“Um… what language have we been speaking in?”
My sister often asks me this after a pause in a conversation. It may sound like a silly question, but it’s a fair one, since I am often unsure of the answer. It can be French or English. More often, it’s Franglish, the two of us weaving in and out of the languages unconsciously — yet strategically.
Linguists have a term for this strange bilingual behavior: “code-switching.” That’s also the name of a show by San Francisco art collective Quorum, currently on display at Downtown Oakland’s Swarm Gallery after a successful first run in Los Angeles.
Quorum, founded two years ago, is a hip, ragtag crew whose work encompasses everything from painting, sculpture and photography to video art, sound art and performance art, and the list goes on.
“We work in so many ways, but this theme of ‘code-switching’ seemed it could work for everyone,” said Michele Pred, Quorum’s founder. “I was thrilled, because we all developed really different ways of interpreting it.”
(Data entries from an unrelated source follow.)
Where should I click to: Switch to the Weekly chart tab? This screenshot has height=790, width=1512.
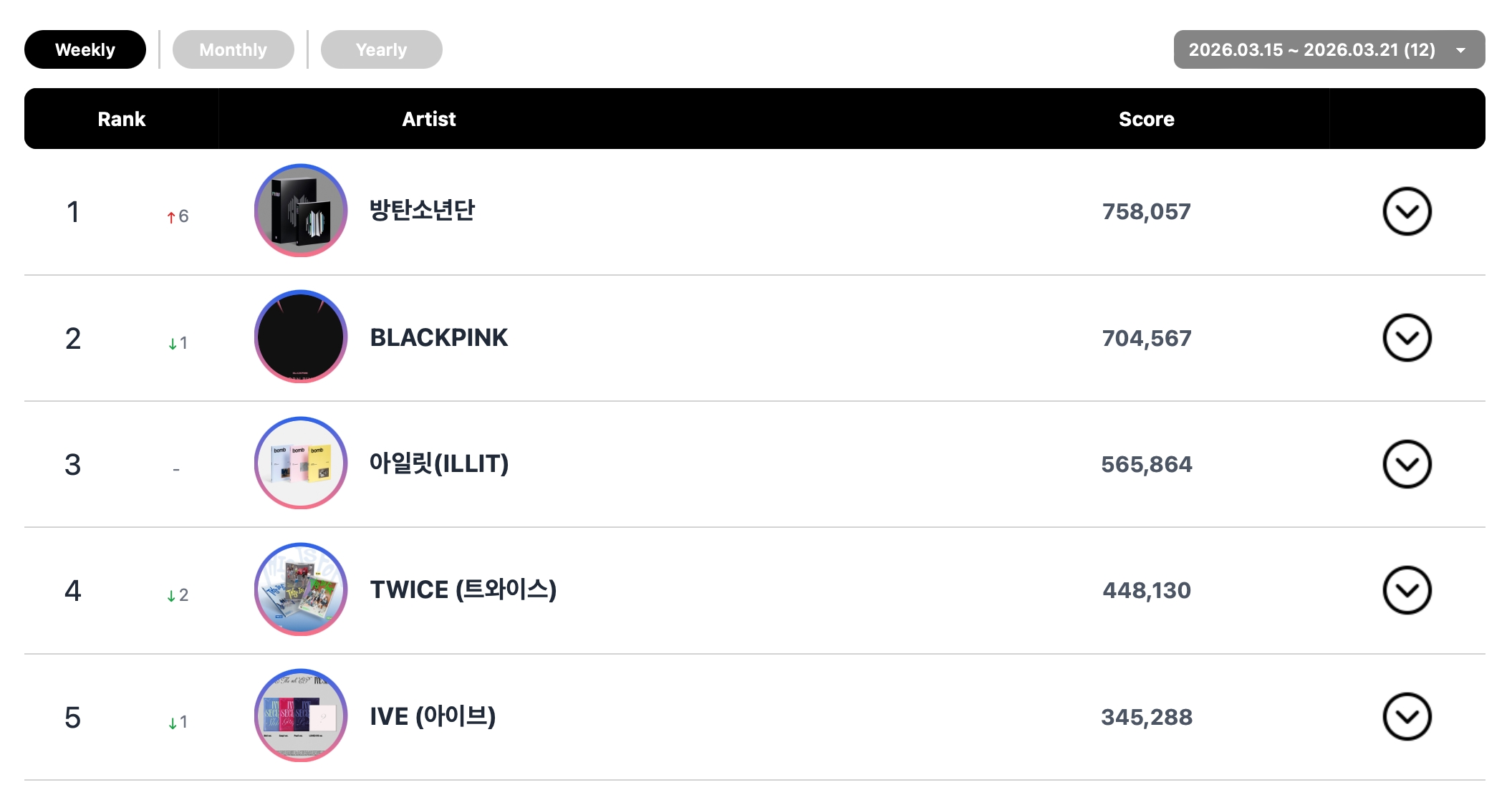[85, 49]
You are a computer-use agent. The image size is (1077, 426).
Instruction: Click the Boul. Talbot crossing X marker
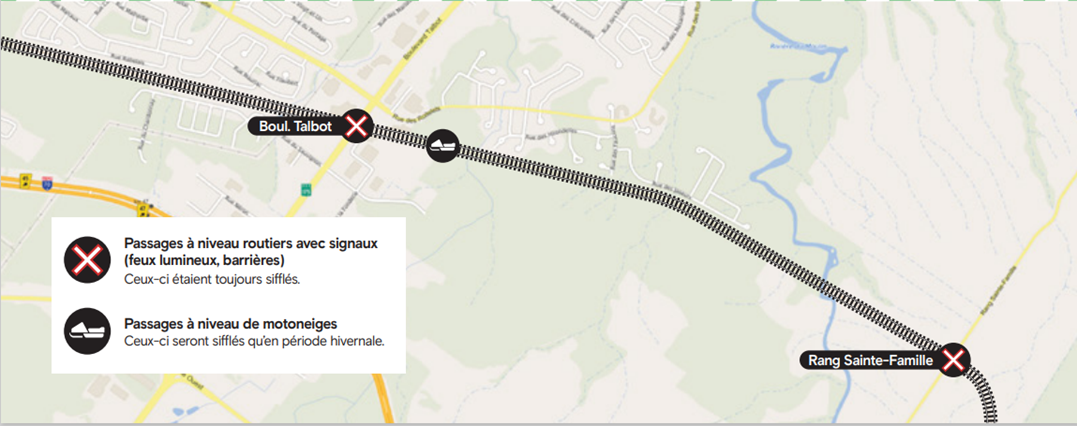(357, 126)
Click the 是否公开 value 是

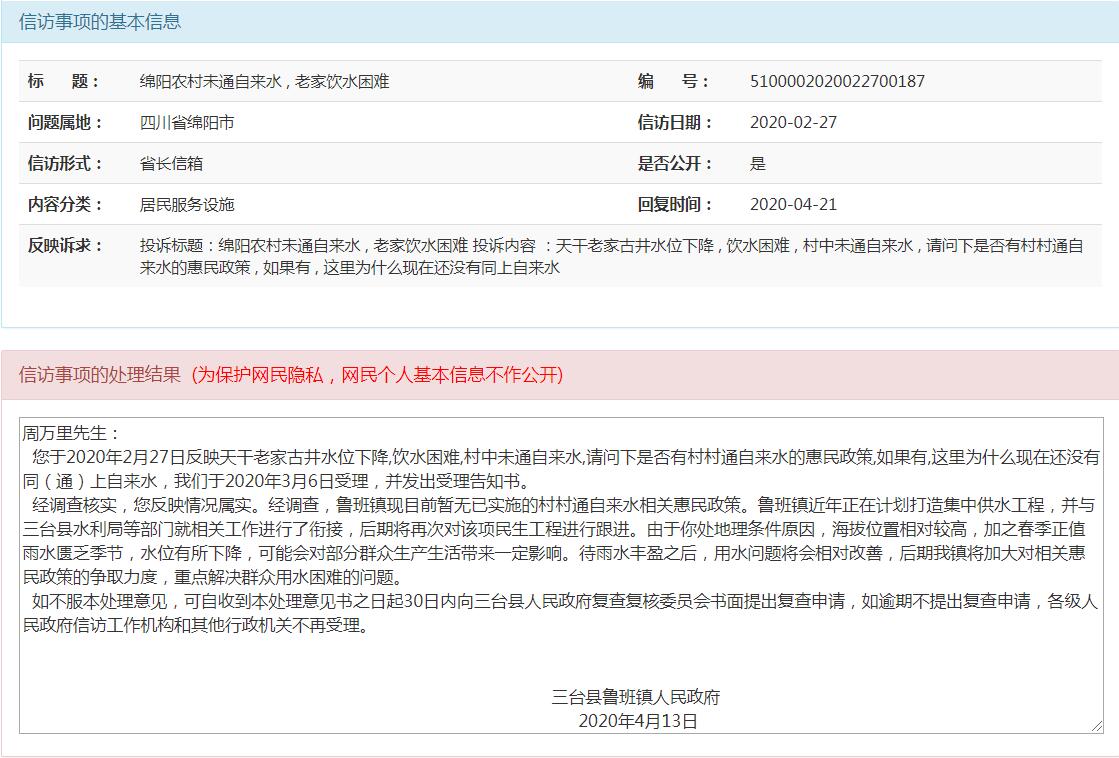click(757, 164)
Pred’s own interpretation is a meditation on the language of technology and consumerism in the form of an embroidered barcode. Visitors can photograph it using an adjacent cell phone. Following a few simple instructions, they can then send the photograph to a service that converts the code into a Web address. Translation? “You are what you buy.”
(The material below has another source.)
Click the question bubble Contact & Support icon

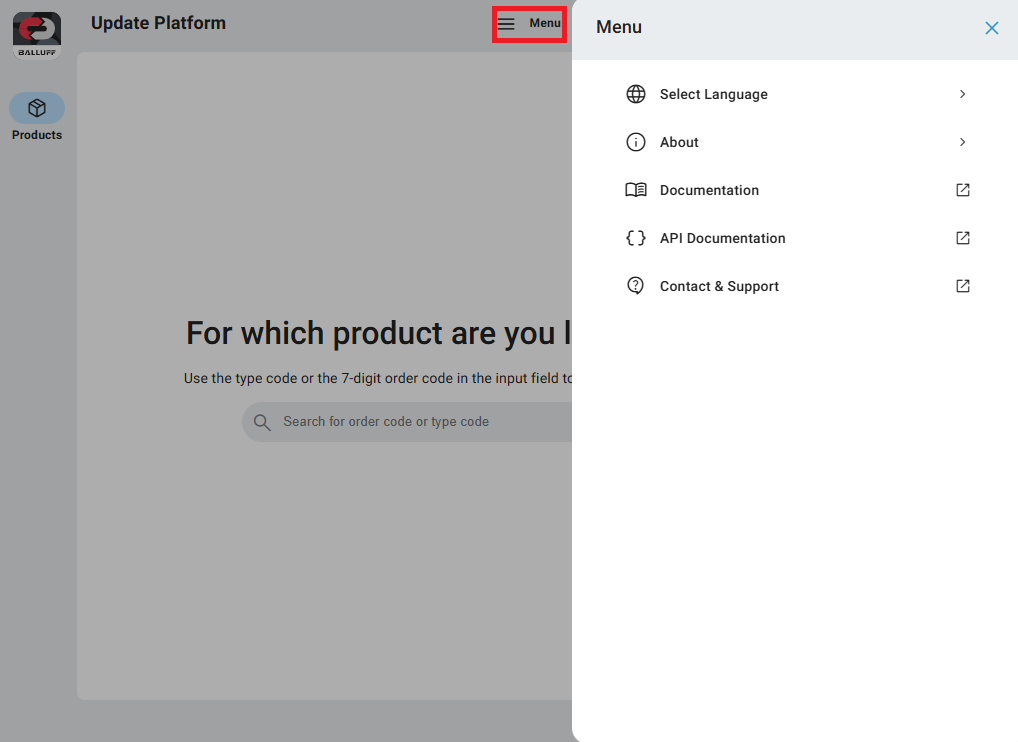point(636,286)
Pred said she heard about this cell phone technology from a New York Times article explaining how popular it was in Japan. “You can use this physical hyperlink anywhere, to watch movie trailers, or to download schedules at a bus stop. So by embroidering this barcode, I wanted to show how technology is interwoven into our lives.”
Performance artist Praba Pilar decided to reflect on technology by reinterpreting Edward Munch’s “The Scream.” In her photograph print, she’s dressed futuristically, screaming angrily while holding a Hellenic mask representing the “humanist past.”
“There’s a lot of anxiety about technology right now,” she said. “I thought the ultimate switching today is between the human and the post-human.” Another interpretation is a gorgeous, delicate peacock skeleton, which upon closer inspection is made up entirely of beauty store items: cheap jewels, fake nails, hair clips. Artist Lauren Roth, a former park ranger, says the peacock symbolizes adapting to expectations of how we present ourselves in public.
“Like birds, we have mating plumage, only ours is more voluntarily chosen in regards to the situation,” said Roth. “We use code switching in our presentation, including dress and posture, to signal how much attention we want and what kind.”
Perhaps the most direct interpretation greets the visitor by the door, in the form of headphones. It’s a sound piece by Tania Ketenjian, a radio journalist who works internationally and speaks four languages. She recorded members of her multi-lingual family filling in the blanks of the sentence “I am __ when I speak __.”
“I wanted to see what parts of them came out in each language,” Ketenjian said. “My mom, for example, would become very womanly in Arabic, girly in English, and strong in French.”
The overlapping voices of several generations of men and women come out successively confident and hesitant: “I am what I am when I speak French” runs into “I am a foreigner when I speak English.” The piece ends with a chorus of voices repeating “I am” until they meld together.
“I wanted to show how regardless of our languages and the barriers they create, in the end, we’re all the same,” said Ketenjian.
“Code-Switching,” which features thirteen artists, runs through Nov. 18 at the Swarm Gallery in Downtown Oakland.